During the peak of migration in spring and fall, wild birds need more fat and calories in their diets to fuel their intense journeys. During migration, birds eat more sugars, fruits, nectars, and other high-calorie foods to gain weight. The blackpoll warbler, for example, will nearly double its weight by gorging on berries and sugar-rich aphids in late summer and early fall as it prepares for a lengthy migration.

In winter, birds seek out the richest sources of fat and calories to give them enough energy to survive long, cold nights and bitter cold snaps. This is when oil-rich seeds and nuts are the best foods, and many birds cache those foods in autumn to store them for the leaner weeks of winter. Black-capped chickadees, tufted titmice, blue jays, and many species of woodpeckers are all expert hoarders, able to hide food in many locations and remember those stashes when food may be scarce in winter. The acorn woodpecker even creates “granary trees” where a family of woodpeckers will store thousands of acorns, all meticulously arranged in individual holes, ready to be eaten when the need arises.

Finding The Best Foods

Wild birds instinctively seek out the best food sources at different times of year, and their seasonal behaviors reflect that food availability. For example, migrating red knots and other shorebirds time their spring migration with horseshoe crab spawning cycles. When the crabs are swarming on beaches to lay eggs, the birds can feast on that bounty to refuel along the way.
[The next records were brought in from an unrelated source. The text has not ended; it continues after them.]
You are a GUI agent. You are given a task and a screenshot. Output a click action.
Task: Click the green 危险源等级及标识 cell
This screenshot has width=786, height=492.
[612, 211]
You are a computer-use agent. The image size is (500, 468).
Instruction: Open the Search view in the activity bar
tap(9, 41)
The Mid-Atlantic seaboard is a prime spot for horseshoe crab spawning, and is halfway between many shorebirds' winter range in South America and their breeding ranges in the Arctic. Migrating shorebirds along the eastern United States take hearty advantage of this seasonal food source.

Other birds adjust the routes of their seasonal migrations based on other seasonal foods. The rufous hummingbird, which migrates from Mexico to Alaska, uses a western coastal route during its northward spring migration, when the warmer waters of the Pacific Ocean have created an early spring and encouraged blooming flowers along the coast. In late summer and early fall, however, the rufous hummingbird heads south not along the same coastal route where flowers are long gone, but instead along an interior route that crosses through mountain meadows where late season flowers are still blooming their best.
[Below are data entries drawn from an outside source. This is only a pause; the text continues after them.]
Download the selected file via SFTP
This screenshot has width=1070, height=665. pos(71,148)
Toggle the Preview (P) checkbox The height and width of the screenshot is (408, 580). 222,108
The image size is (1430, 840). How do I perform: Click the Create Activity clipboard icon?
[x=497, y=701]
On a less dramatic scale, these types of feeding adjustments can often be seen as wild birds take advantage of the most readily available foods throughout the year. Cedar waxwings roam nomadically all year long wherever berry bushes and fruit trees are abundant, while different winter finches may seasonally irrupt when seed and pine nut crops are strong enough to support larger populations. Even raptors change their food sources based on availability, such as snowy owls migrating further south during harsh winters in order to find more prey in southern regions.
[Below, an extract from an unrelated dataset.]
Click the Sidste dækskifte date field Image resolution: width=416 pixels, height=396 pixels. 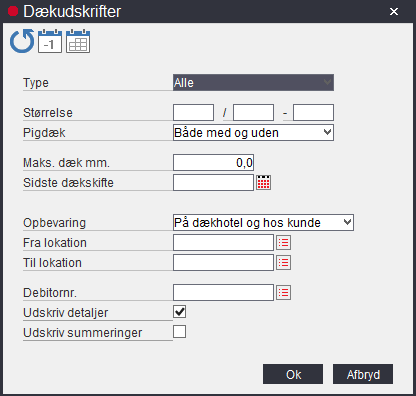(213, 182)
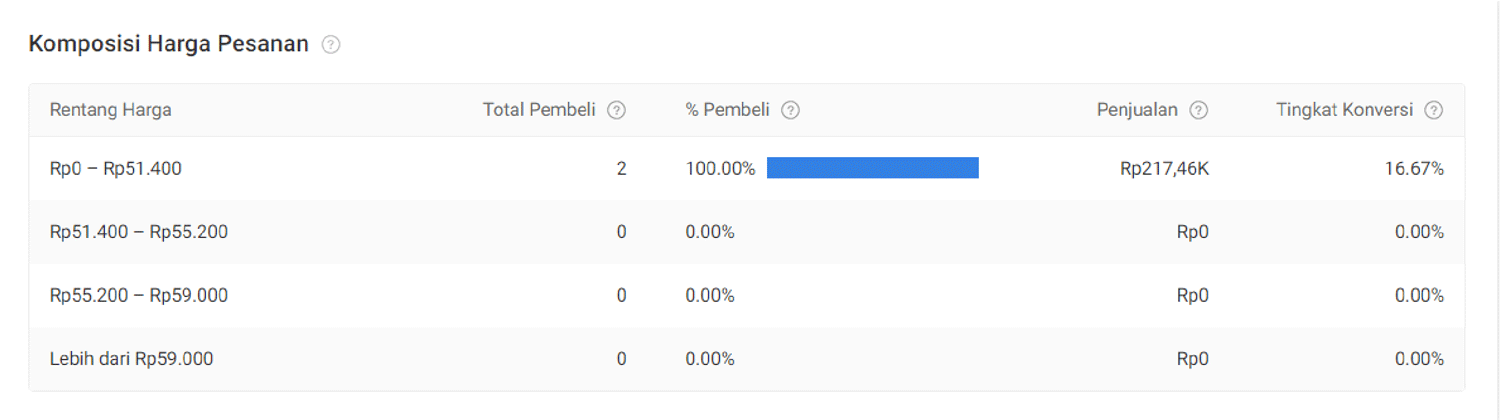This screenshot has height=420, width=1500.
Task: Click the Penjualan column header text
Action: (1137, 110)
Best Seasonal Foods To Offer Birds

In the yard, birders can adapt their feeders and feeding stations to accommodate wild birds' changing needs and attract even more hungry birds.

Spring – Nectar, fruit, and sunflower seed offer great nutrition for migrating birds as well as resident species beginning their nesting season. Multiple feeders, including hoppers and platforms, can provide safe, comfortable feeding stations for different types of birds. Keep suet cakes out in early spring for even more energy when nighttime temperatures are still low.

Summer – Though natural foods are abundant in summer, extra feeders filled with nectar, black oil sunflower seeds, fruit, and mealworms can give parent birds a convenient, easy option to nourish hungry nestlings. Adding crushed, lightly toasted eggshells to a birdseed mix is a great way to give wild birds extra calcium for laying strong, healthy eggs.

Autumn – High-energy foods such as peanuts, peanut butter, nut and fruit blend seed mixes, and black oil sunflower seeds are ideal for giving autumn birds enough energy to prepare for winter or start on their seasonal migrations. Larger feeders can accommodate hungry flocks and birds that may be passing through so every bird gets a good meal.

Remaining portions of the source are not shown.